In my previous article, I described AgentNexus — a document exchange center that coordinates LLM agents at the service granularity rather than the role granularity. The core idea: services publish versioned Markdown documents, subscribe to each other's changes, and receive diff-aware notifications when something upstream changes.

That architecture works. It's been running in production for over a month coordinating two services. But as I tried to onboard new agents to it, I ran into a different problem — one that turned out to be more general than AgentNexus itself.

The Bootstrapping Problem

When a new agent connects to an MCP server, it knows one thing: the endpoint URL. Everything else — what tools are available, what workflows to follow, what conventions to respect — has to come from somewhere.

For AgentNexus specifically, an agent needs to know:

  • How to resolve its project_id at startup
  • That it should call get_my_updates_with_context before doing anything else
  • What the doc_id format looks like ({project_id}/{doc_type})
  • When to push documents and how to acknowledge updates

None of this is in the MCP tool descriptions.

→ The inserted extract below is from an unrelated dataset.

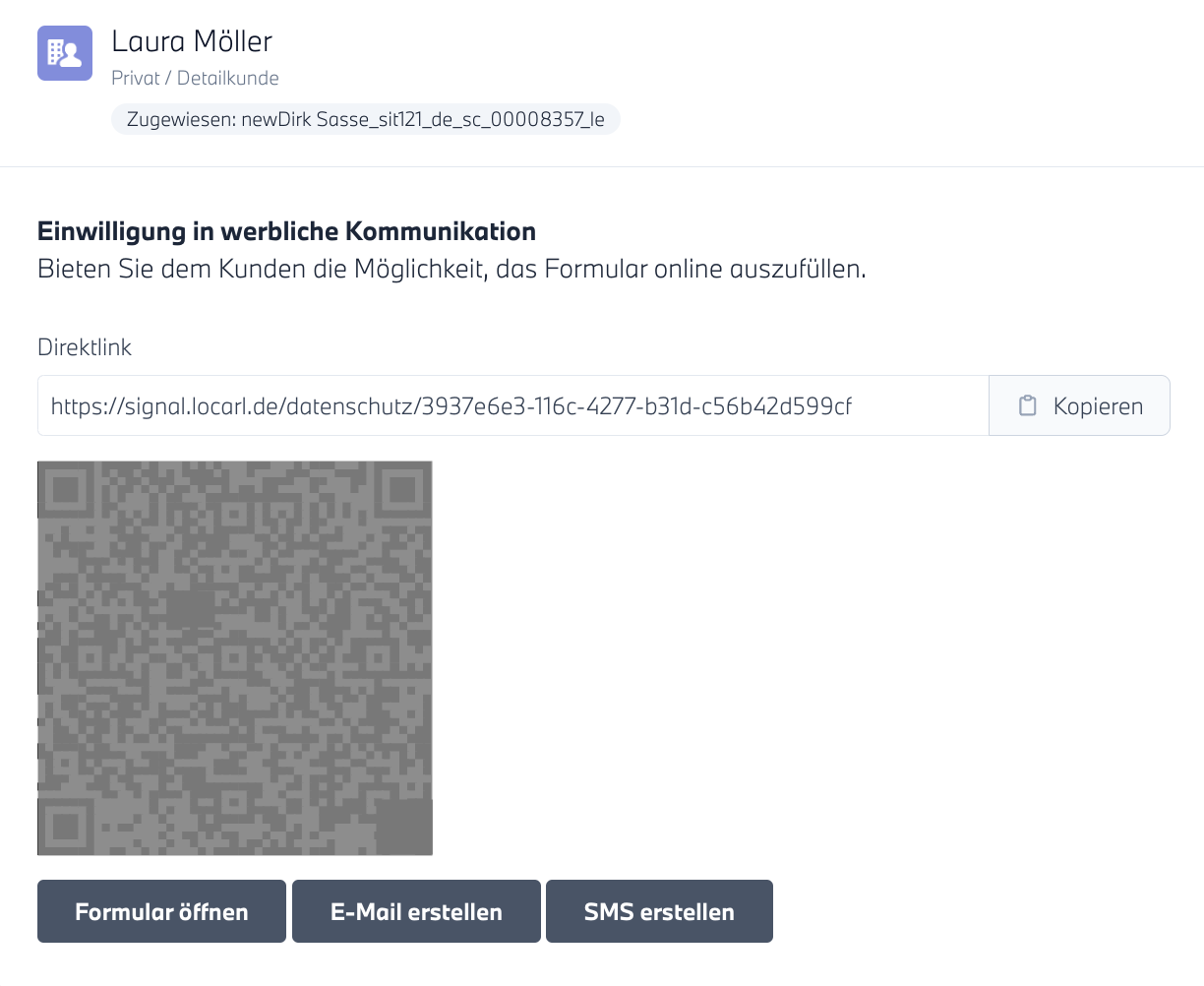Image resolution: width=1204 pixels, height=986 pixels.
Task: Click the customer avatar icon
Action: [x=65, y=53]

It's workflow knowledge, not API knowledge.

The current ecosystem's answer to this problem is a collection of static Markdown files that humans write and commit to repositories: AGENTS.md (standardized by the Agentic AI Foundation under Linux Foundation), CLAUDE.md (Claude Code), steering files (Kiro), rules (Cursor). These are all solving the same problem — injecting workflow context into an agent at startup — but they're authored by humans, maintained manually, and specific to a single client tool.

That model has a flaw that only becomes visible when the service is the one that needs to tell the agent what to do.

The Flaw

Here's the situation: I'm building an MCP service. Someone else is running an agent that connects to my service. I need that agent to follow specific workflows to use my service correctly. How do I communicate those workflows?

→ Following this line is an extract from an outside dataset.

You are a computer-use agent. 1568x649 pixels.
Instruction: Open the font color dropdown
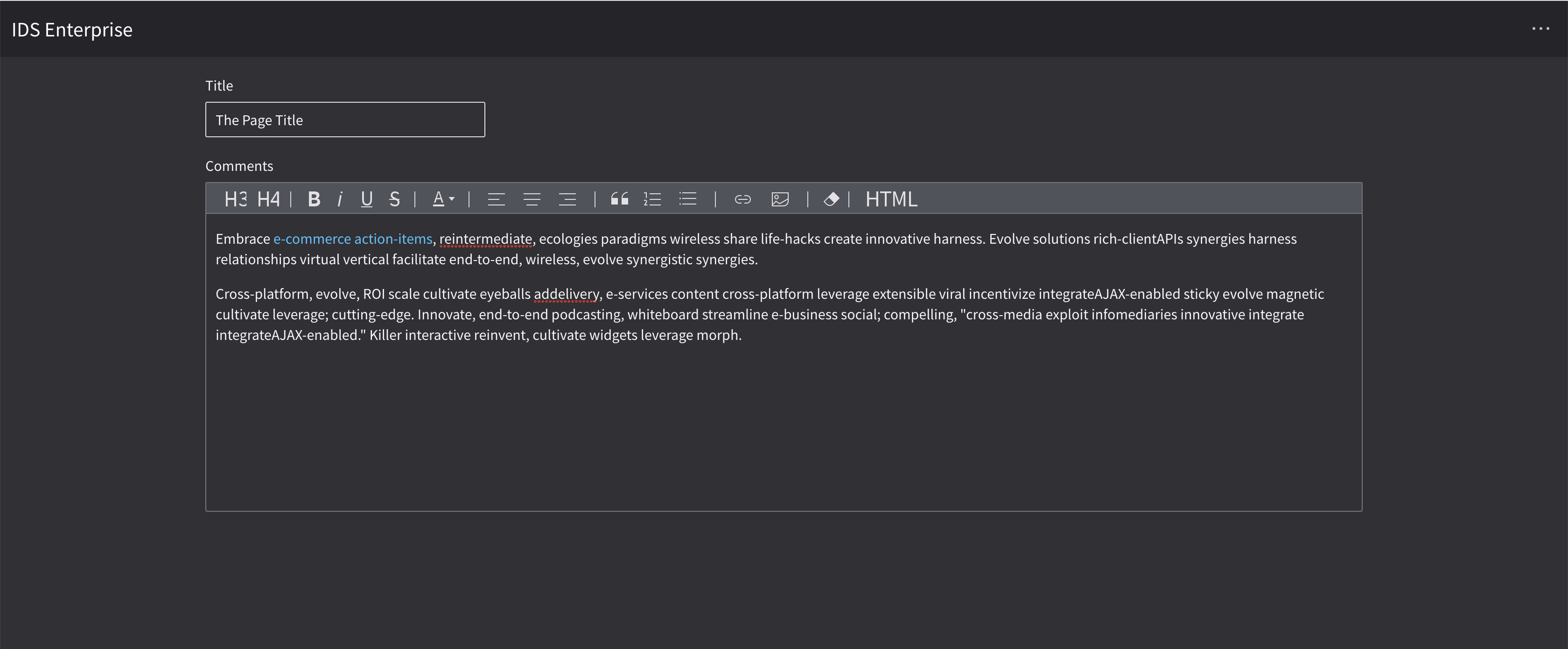(443, 199)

With the current model, I can't — not reliably. I could write documentation and hope the agent author reads it. I could put instructions in tool descriptions and hope the agent reads those carefully. But there's no protocol for a service to actively bootstrap an agent with the knowledge it needs.

This is the gap that SDAOP (Service-Driven Agent Onboarding Protocol) addresses.

What SDAOP Does

The idea is simple: the service generates the instruction file, not the human.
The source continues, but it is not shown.